ADR-001: Pinecone Multi-Namespace Indexing Strategy

Status: Accepted
Date: 2026-06-13
Deciders: Grey Newell
Tags: rag-pipeline, infrastructure, reliability, cost

Primary Goal

Build production-grade RAG systems that operate reliably with minimal failure or manual intervention.

This decision directly supports the requirements of owning RAG pipelines across multiple Pinecone namespaces while maintaining reliability, performance, and clean abstractions.

Context & Goals

We need a Pinecone indexing strategy that enables:

  • Multiple retrieval strategies (different chunk sizes + embedding models) without quality collisions
  • Safe, incremental updates with low operational overhead
  • Future agentic query routing (namespace selection)
  • Cost-efficient model tiering
  • Strong isolation when bad data or schema changes occur
  • Easy observability and regression detection per strategy

Decision

Use one Pinecone serverless index with multiple namespaces.

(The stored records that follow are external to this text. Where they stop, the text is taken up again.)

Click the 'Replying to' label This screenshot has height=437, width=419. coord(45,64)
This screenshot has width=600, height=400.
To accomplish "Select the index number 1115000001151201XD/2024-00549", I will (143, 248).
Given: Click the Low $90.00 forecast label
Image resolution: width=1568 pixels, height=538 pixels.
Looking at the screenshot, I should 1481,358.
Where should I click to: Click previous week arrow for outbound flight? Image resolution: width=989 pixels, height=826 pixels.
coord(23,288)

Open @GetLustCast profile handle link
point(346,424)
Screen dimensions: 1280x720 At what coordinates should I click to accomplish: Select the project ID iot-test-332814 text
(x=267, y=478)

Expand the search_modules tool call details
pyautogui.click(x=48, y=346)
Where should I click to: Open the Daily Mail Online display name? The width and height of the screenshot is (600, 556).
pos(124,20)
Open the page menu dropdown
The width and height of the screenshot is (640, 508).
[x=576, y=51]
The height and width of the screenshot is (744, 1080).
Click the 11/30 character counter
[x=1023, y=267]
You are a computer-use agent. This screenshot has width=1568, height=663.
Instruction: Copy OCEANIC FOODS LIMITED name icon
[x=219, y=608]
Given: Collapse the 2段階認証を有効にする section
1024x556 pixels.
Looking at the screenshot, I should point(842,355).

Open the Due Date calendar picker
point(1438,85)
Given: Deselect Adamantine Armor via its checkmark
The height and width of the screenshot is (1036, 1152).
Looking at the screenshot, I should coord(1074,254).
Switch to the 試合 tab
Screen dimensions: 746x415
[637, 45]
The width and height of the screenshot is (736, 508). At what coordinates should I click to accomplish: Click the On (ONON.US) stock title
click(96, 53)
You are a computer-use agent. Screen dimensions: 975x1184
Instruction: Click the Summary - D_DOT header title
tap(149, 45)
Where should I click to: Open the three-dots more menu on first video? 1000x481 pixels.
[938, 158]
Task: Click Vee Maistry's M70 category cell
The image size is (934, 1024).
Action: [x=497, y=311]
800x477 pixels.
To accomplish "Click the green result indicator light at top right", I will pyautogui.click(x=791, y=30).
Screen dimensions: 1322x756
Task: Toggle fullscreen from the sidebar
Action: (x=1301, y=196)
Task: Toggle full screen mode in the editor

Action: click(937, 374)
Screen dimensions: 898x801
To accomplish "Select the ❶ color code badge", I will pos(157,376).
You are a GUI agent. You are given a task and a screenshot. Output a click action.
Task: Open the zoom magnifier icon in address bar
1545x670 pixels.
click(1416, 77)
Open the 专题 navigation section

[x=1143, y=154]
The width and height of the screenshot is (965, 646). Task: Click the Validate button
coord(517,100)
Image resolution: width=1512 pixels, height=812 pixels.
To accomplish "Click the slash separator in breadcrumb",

Namespace naming convention: {strategy}-{chunk-size}-{model-tier}
Examples: semantic-512-small, chunk-1024-large, legal-256-small

All vector upserts are idempotent using deterministic IDs derived from content hash + metadata. Destructive namespace-level deletes are avoided during normal operation.

Tradeoffs & Rationale

Tradeoff Option Chosen Why Rejected Alternative Reason Rejected
Index Architecture Single index + multiple namespaces Minimizes operational surface area while providing logical isolation. Aligns with "minimal manual intervention." Multiple indexes Higher cost, more secrets/monitoring, increases chance of configuration drift
Namespace Taxonomy {strategy}-{size}-{model} Human-readable + machine-actionable for future routing agents. Enables A/B testing and targeted improvements Per-source or flat namespaces Causes namespace explosion and prevents strategy-based routing
Upsert Model Idempotent (content-hash IDs) Prevents duplicate data and enables safe re-runs without manual cleanup Timestamp-based or non-deterministic IDs High risk of data corruption and manual intervention
Delete Strategy Metadata invalidation + re-ingest Safer and more observable than namespace deletes Namespace-level delete + rebuild High blast radius and violates reliability goal
Metadata Schema Consistent core fields + strategy-specific extensions Enables unified observability and evaluation across namespaces Completely separate schemas Breaks cross-namespace analysis and increases maintenance burden

Consequences

Positive - Failures are contained to specific namespaces/strategies - Re-ingestion and experimentation can happen safely - Directly enables model routing and cost optimization in later work - Supports structured evaluation and regression detection per namespace

Negative / Accepted Risks - Namespace count must be actively managed - Query routing logic becomes more important in M3 - Slight increase in initial setup complexity

Neutral - We accept a small amount of operational discipline in exchange for long-term reliability and iteration speed.

Alignment with Production Requirements

This decision supports: - Owning RAG pipelines across multiple Pinecone namespaces - Building reliable systems with minimal manual intervention - Enabling evaluation-driven iteration and regression detection - Preparing for model routing and cost optimization


Review Note: This ADR demonstrates clear ownership of production RAG architecture, explicit tradeoff reasoning, and direct alignment with reliability and business impact goals.